Exercise – Copy out the rows from the line with "Point to the Camellia" up to and including the line with "Select the Map", reproducing them exactly as they appear.
────────────────
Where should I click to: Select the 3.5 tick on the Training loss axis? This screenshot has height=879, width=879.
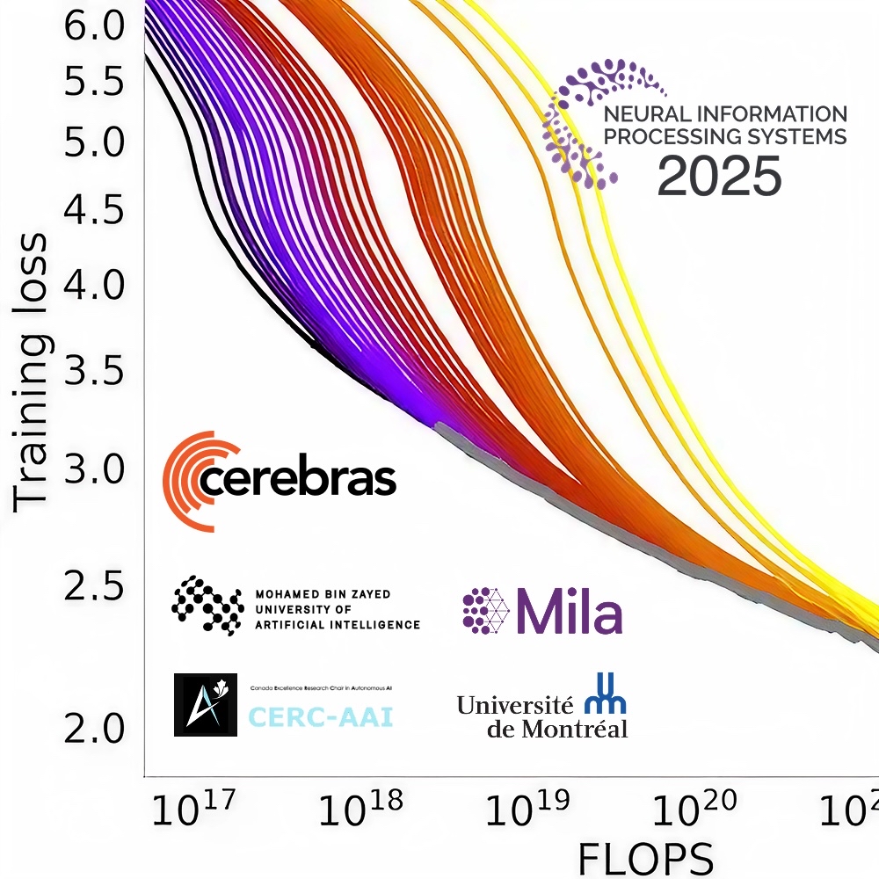[x=95, y=374]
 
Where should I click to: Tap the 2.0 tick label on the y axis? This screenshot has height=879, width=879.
[x=95, y=728]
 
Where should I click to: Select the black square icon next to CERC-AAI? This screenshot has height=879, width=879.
[x=205, y=705]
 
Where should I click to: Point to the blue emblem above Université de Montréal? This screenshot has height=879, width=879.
[x=606, y=693]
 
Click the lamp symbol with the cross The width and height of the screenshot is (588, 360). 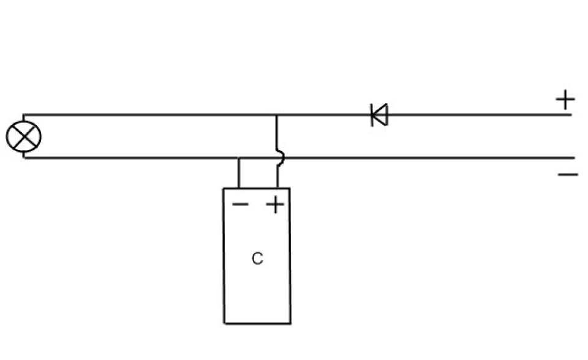pos(24,136)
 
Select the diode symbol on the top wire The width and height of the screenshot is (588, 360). pos(379,114)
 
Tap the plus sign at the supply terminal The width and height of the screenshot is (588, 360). pos(565,99)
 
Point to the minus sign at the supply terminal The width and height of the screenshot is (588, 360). pos(568,174)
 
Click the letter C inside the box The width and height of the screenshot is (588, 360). pos(257,258)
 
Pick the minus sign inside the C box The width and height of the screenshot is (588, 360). pos(240,204)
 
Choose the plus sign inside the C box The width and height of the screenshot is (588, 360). pos(275,204)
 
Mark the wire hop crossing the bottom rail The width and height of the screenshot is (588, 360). pos(281,157)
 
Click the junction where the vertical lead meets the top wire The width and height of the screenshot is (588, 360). pos(277,114)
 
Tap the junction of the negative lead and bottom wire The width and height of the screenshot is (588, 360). pos(239,158)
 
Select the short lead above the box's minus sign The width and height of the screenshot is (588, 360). pos(239,173)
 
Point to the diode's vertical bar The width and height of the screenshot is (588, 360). pos(372,115)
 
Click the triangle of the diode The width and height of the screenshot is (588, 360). pos(380,114)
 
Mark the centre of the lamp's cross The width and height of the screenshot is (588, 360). pos(24,136)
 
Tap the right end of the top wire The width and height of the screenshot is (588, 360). pos(571,114)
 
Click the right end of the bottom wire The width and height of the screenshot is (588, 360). pos(574,158)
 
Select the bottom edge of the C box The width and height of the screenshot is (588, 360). pos(257,323)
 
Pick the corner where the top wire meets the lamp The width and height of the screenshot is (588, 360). pos(24,114)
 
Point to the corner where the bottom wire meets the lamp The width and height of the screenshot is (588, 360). pos(24,158)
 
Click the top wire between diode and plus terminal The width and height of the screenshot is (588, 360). pos(480,114)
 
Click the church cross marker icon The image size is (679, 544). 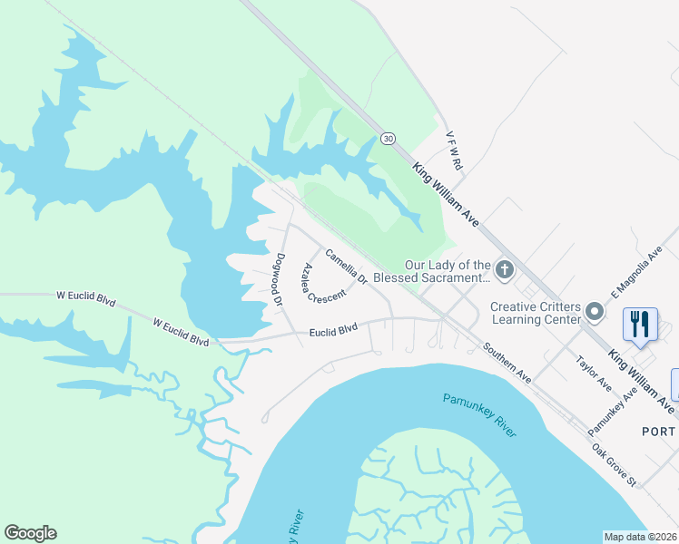(x=506, y=270)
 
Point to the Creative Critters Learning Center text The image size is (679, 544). (x=536, y=313)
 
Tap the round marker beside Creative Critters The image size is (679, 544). (x=595, y=312)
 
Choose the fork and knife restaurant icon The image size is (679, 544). (x=641, y=324)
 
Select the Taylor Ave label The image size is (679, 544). (x=594, y=374)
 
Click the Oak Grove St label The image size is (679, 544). (x=615, y=464)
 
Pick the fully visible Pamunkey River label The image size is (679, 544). (x=479, y=414)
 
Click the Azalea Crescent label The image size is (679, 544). (x=325, y=284)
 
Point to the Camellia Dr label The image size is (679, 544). (x=345, y=267)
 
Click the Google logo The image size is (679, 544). (x=30, y=533)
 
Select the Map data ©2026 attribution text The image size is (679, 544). (x=640, y=537)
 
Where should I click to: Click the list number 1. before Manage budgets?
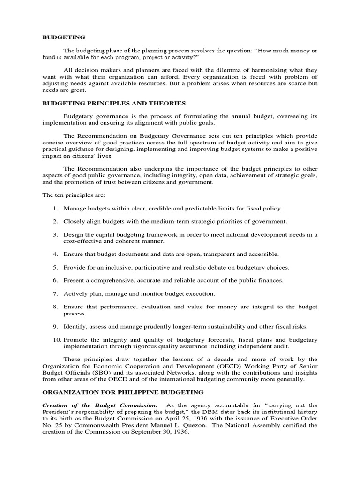click(55, 208)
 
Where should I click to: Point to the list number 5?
click(55, 268)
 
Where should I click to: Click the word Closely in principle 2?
click(74, 221)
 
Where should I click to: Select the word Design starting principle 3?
click(74, 234)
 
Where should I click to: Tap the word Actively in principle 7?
click(75, 294)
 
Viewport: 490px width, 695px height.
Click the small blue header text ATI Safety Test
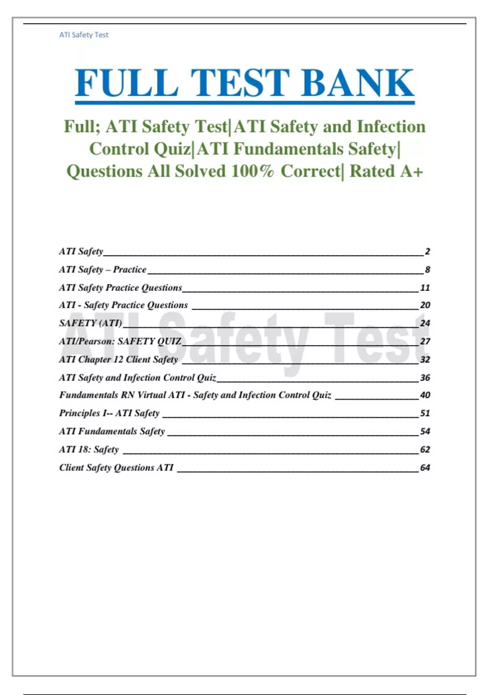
────────────────
Reply to the exercise –
Point to the Camellia Dr label The image size is (679, 544). (x=345, y=267)
 
Click the Google logo The image size is (679, 544). (x=30, y=533)
 
Select the Map data ©2026 attribution text The image size is (679, 544). (x=640, y=537)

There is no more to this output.